Transferhammer in der Flens-Oberliga

Transferhammer in der Flens-Oberliga: Top-Torjäger Kjell Knaak vom MTSV Hohenwestedt wechselt mit sofortiger Wirkung zum Regionalliga-Absteiger Holstein Kiel II. In der Torschützenliste der Oberliga Schleswig-Holstein liegt Knaak mit 13 Toren an zweitere Stelle hinter Morten Liebrt (15) vom SV Todesfelde.

„Eigentlich hatte ich nicht vor, schon in der Winterpause den Verein zu wechseln. Das hatte ich auch Dennis (Jera, Sportlicher Leiter beim MTSV, d.

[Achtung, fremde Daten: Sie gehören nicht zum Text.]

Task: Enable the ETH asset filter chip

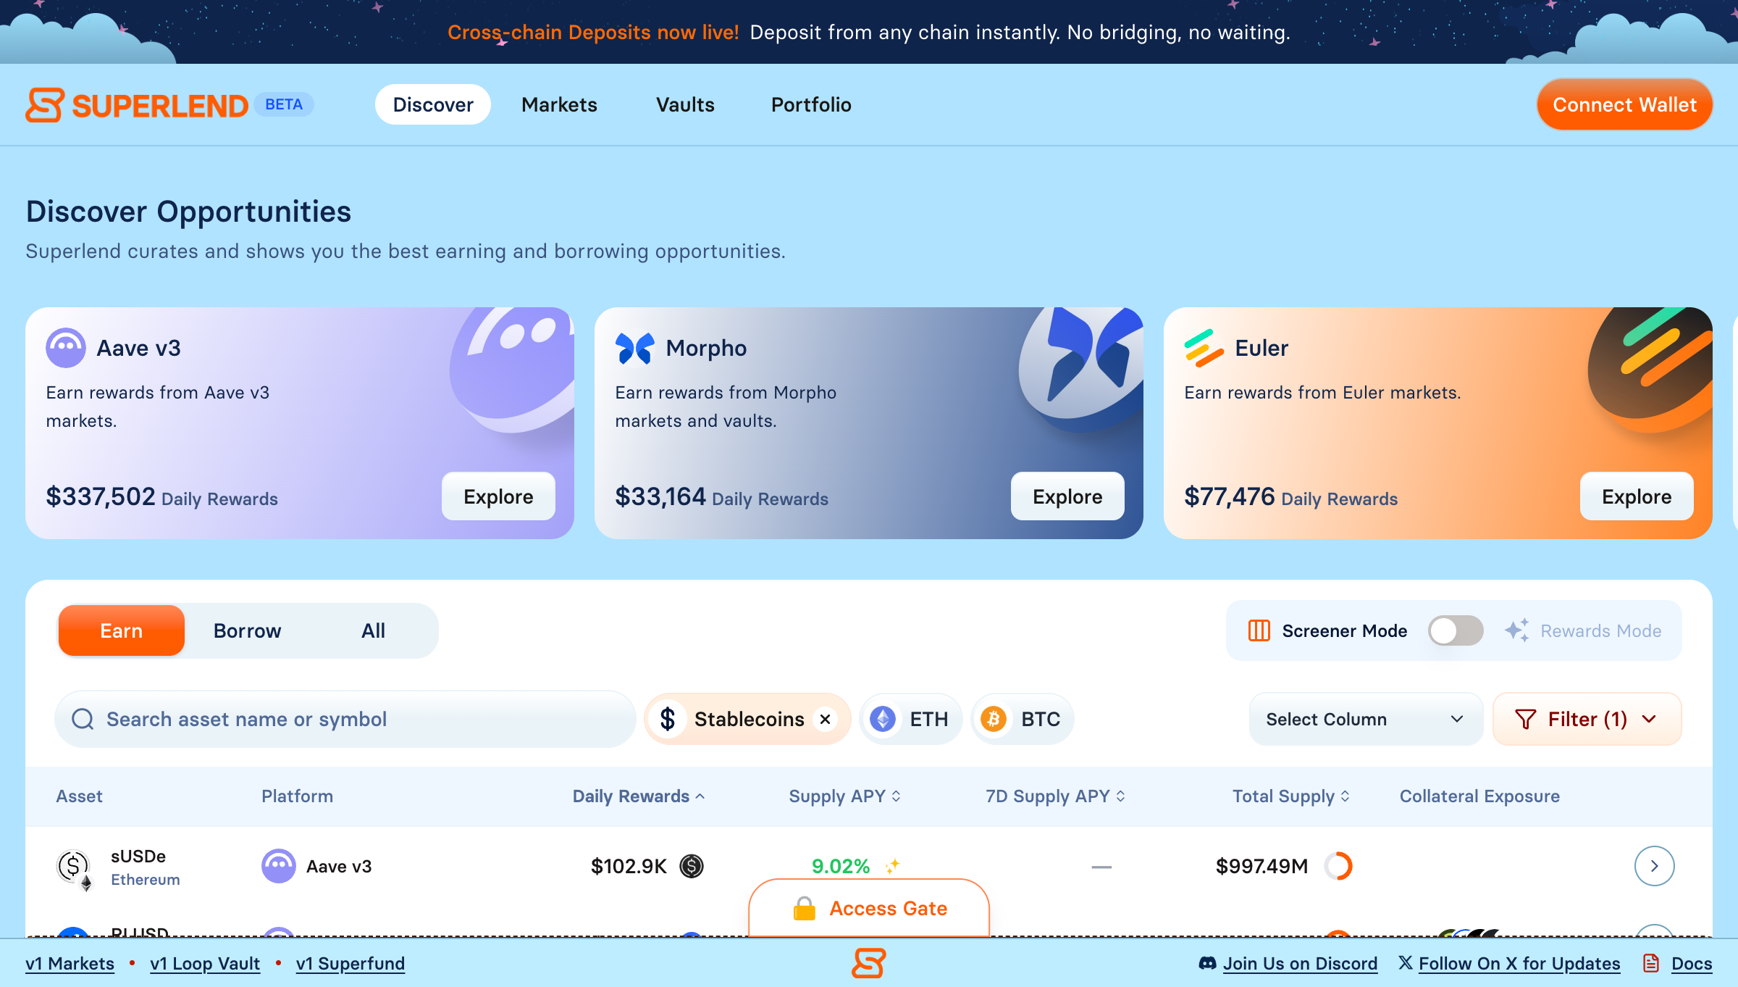Action: (910, 719)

Red.) gegenüber so geäußert, aber angesprochen, dass es vielleicht im Sommer etwas werden könnte“, bestätigte der beidfüßige Angreifer gegenüber Youkick. Doch dann kam alles anders als ursprünglich geplant.

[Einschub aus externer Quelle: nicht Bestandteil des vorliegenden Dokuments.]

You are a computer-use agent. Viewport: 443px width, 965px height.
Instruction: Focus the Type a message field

„Ich hatte fünf bis sechs Anfragen von Oberliga-Topvereinen, aber Holstein wollte mich sofort haben und hat mir ein passendes Angebot gemacht. Das ist für jeden Fußballer eine geile Chance und für mich die perfekte Lösung. Von meiner Wohnung bis zum Training sind es nur fünf Minuten, und ich kann mein Studium weiter im Auge behalten“, freut sich Knaak, der bei der Weihnachtsfeier des MTSV Hohenwestedt nicht nur als Spieler des Jahres lautstark gefeiert wurde, nun auf seine neue Mannschaft.

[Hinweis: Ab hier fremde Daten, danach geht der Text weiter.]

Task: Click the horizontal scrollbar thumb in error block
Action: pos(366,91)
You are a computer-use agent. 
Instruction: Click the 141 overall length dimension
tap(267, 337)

Emotionaler Abschied in Hohenwestedt

„Das war schon beeindruckend, wie ich von der Mannschaft mit Standing Ovations verabschiedet wurde. Keiner war mir wegen des Wechsels böse, und alle haben mir nur das Beste gewünscht. Das war schon etwas Besonderes. In Hohenwestedt hatte ich immer das Gefühl, mit zehn Freunden auf dem Platz zu stehen“, freute sich Knaak über den mehr als gelungenen Abschied.

Verständnis vom Trainer

Auch sein Trainer Arend Müller zeigt viel Verständnis für den Wechsel in die Landeshauptstadt: „Es freut mich sehr für Kjell, dass er die Chance hat, bei einem Profiverein zu spielen. Gleichzeitig können wir stolz darauf sein, dass wir Spielern die Möglichkeit geben, sich bei uns weiterzuentwickeln.“

Kjell Knaak (MTSV Hohenwestedt).
Kjell Knaak (MTSV Hohenwestedt). – Foto: Olaf Wegerich

Deutlich höheres Trainingspensum

Vor allem was den Trainingsumfang betrifft, wird sich für Knaak einiges ändern. „In Hohenwestedt haben wir dreimal in der Woche trainiert. Bei Holstein wird an fünf Tagen in der Woche trainiert, manchmal sogar zweimal am Tag“, so der gebürtige Aukruger, den künftig ein deutlich höheres Trainingspensum erwartet.

Fußball hat Priorität

Knaak, der seit Oktober 2025 Lehramt für Sport und Geographie studiert, wird künftig mehr denn je auf die Karte Fußball setzen. „Für mich hat Fußball jetzt erst einmal Priorität. Wir trainieren ja auch oft mittags, daher passt es dann meist nicht mit den Uni-Terminen.“

Klarer Aufstiegswunsch

Dass die Kieler Zweitvertretung nach dem überraschenden Abstieg im Sommer des vergangenen Jahres den ungeplanten Betriebsunfall allzu gerne korrigieren möchte, liegt auf der Hand. „Es ist ja kein Geheimnis, dass wir aufsteigen wollen. Aber ich kann mit Druck gut umgehen. Das bekomme ich hin“, ist Knaak zuversichtlich.

Entscheidende Spiele zum Jahresauftakt

Für den 22-Jährigen, der nach einer schweren Knieverletzung beim MTSV Hohenwestedt sportlich durchgestartet war und in 34 Ligaspielen stolze 27 Treffer erzielen konnte, geht es bereits in den ersten drei Meisterschaftsspielen des neuen Jahres um alles oder nichts: Zuhause gegen Meister Kilia Kiel (22. Februar) und Vizemeister Heider SV (1. März) sowie nur eine Woche später auswärts beim Tabellenführer SV Todesfelde (8. März).